Scrapy Pipeline Manager
Manages Scrapy spider deployments via Scrapyd API with custom item pipelines for MongoDB ingestion, deduplication via MinHash LSH, and rotating proxy middleware configuration.
npx skills add agentskillexchange/skills --skill scrapy-pipeline-manager
The Scrapy Pipeline Manager skill orchestrates Scrapy spider deployments through the Scrapyd HTTP API. It handles egg packaging, project deployment, spider scheduling, and log retrieval across multiple Scrapyd nodes for distributed crawling.
What this skill actually does
Custom item pipelines are configured for downstream data processing including MongoDB ingestion via PyMongo with automatic collection sharding, Elasticsearch indexing via the bulk API, and file download pipelines for media assets. Deduplication uses MinHash LSH (Locality Sensitive Hashing) via the datasketch library for near-duplicate detection across crawl runs.

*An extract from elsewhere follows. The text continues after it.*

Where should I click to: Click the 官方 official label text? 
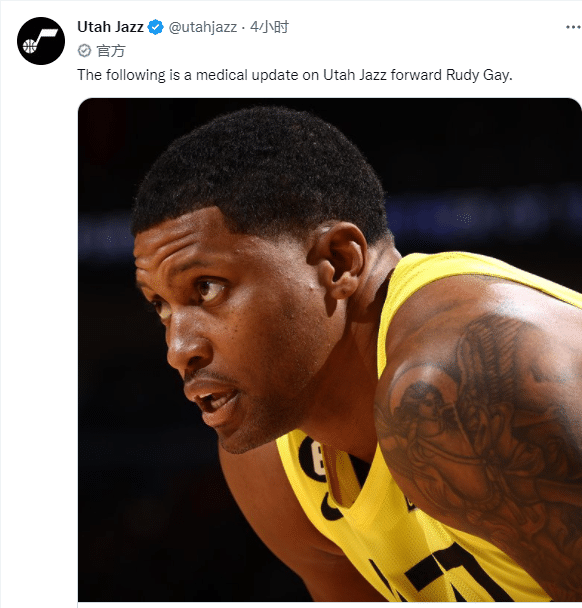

The middleware stack includes rotating proxy support via scrapy-rotating-proxies with dead proxy detection, custom retry middleware with exponential backoff, and AutoThrottle configuration for polite crawling. The skill manages robots.txt compliance, generates crawl statistics dashboards, and supports Splash integration for JavaScript rendering through the scrapy-splash middleware.